OpenCL™ and OpenGL* Interoperability Tutorial

OpenCL™ and OpenGL* are two common APIs that support efficient interoperability. OpenCL is specifically crafted to increase computing efficiency across platforms, and OpenGL is a popular graphics API. This tutorial provides an overview of basic methods for resource-sharing and synchronization between these two APIs, supported by performance numbers and recommendations. A few advanced interoperability topics are also introduced, along with references.

Introduction

A general interoperability scenario includes transferring data between the OpenCL and OpenGL on a regular basis (often per frame) and in both directions.  For example:

  • Physics simulation in OpenCL, producing the vertex data to be rendered with OpenGL
  • Generating a frame with OpenGL, with further image post-processing applied in OpenCL (e.g. HDR tone-mapping)
  • Procedural (noise) generation in OpenCL, followed by using the results as OpenGL texture in the rendering pipeline

Programmers often must choose between different APIs for programming GPUs, for example, choosing either GLSL or OpenCL kernels. For short, simple tasks that interact directly with the graphics pipeline, OpenGL Compute Shaders can be a good choice as an API. For more general (and complex) scenarios, OpenCL computing might have advantages over GLSL, since it executes the compute portion asynchronously to the rendering pipeline. Also, OpenCL allows you to utilize other devices than just GPUs. Yet, unlike conventional “native” programming in C/C++, OpenCL allows you to leverage devices other than CPUs, such as DSPs.

OpenCL interoperability also works with other APIs, too, which makes general applications flow more efficiently. A good example of this interoperability is video transcoding, which is best handled with the Intel Media SDK. Unlike OpenGL, Intel OpenCL implementation offers zero-copy with Media SDK.

General Execution Flow

It is important to understand the parameters and limitations of the interoperability, which are covered in this tutorial. Since most OpenCL and OpenGL calls are not executed immediately but are placed in command queues, host logic is required to coordinate the resource ownership between OpenCL and OpenGL.

True (zero-copy) interoperability is about passing ownership between the APIs and not the actual data of a resource. It is important to remember that it is an OpenCL memory object created from an OpenGL object and not vice versa:

  • OpenGL texture (or render-buffer) becomes an OpenCL image (via clCreateFromGLTexture).
  • OpenCL images are very similar to OpenGL textures by means of supporting interpolation, border modes, normalized coordinates, etc.
  • OpenGL (vertex) buffers are transformed to OpenCL buffers in a similar way (clCreateFromGLBuffer).
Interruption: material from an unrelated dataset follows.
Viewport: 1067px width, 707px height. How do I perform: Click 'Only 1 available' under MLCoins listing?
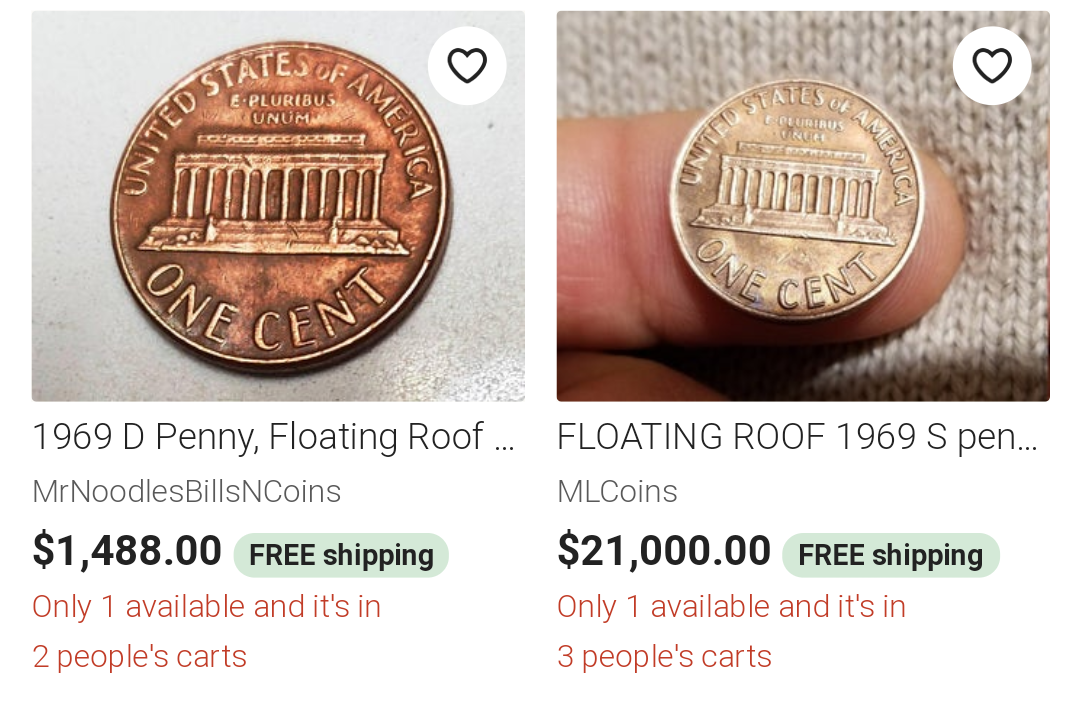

Basic Approaches to the OpenGL-OpenCL Interoperability

This tutorial discusses three different ways to utilize interoperability with OpenGL for the following general scenario:

  • OpenCL memory object is created from the OpenGL texture.
  • For every frame, the OpenCL memory object is acquired, then updated with an OpenCL kernel, and finally released to provide the updated texture data back to OpenGL.
  • For every frame, OpenGL renders textured Screen-Quad to display the results.

There are three different interop modes that we compare in this tutorial:

  1. Direct OpenGL texture sharing via clCreateFromGLTexture.
    • This is the most efficient mode of performance for interoperability with an Intel HD Graphics OpenCL device. It also allows the modification of textures “in-place.”
    • The number of OpenGL texture formats and targets that are possible to share via OpenCL images is limited.
  2. Creating an intermediate (staging) Pixel-Buffer-Object for the OpenGL texture via clCreateFromGLBuffer, updating the buffer with OpenCL, and copying the results back to the texture.
    • The downside of this approach is that even though the PBO itself does support zero-copy with OpenCL, the final PBO-to-texture transfer still relies on copying, so this method is slower than the direct sharing method introduced above.
    • The upside is that there are fewer restrictions on the texture formats and targets beyond those imposed by the glTexSubImage2D.
  3. Mapping the GL texture with glMapBuffer, wrapping the resulting host pointer as an OpenCL buffer for processing, and copying the results back on glUnmapBuffer.
    • Similar to the approach based on PBO referenced above, this approach allows you to perform interop for virtually any texture that can be updated with glTexSubImage2D.
    • Unlike the original PBO-based method, it does not require any extension support.
    • Performance-wise, it is even slower than the PBO-based method, particularly on small textures, because the OpenCL buffer is created/released in every frame.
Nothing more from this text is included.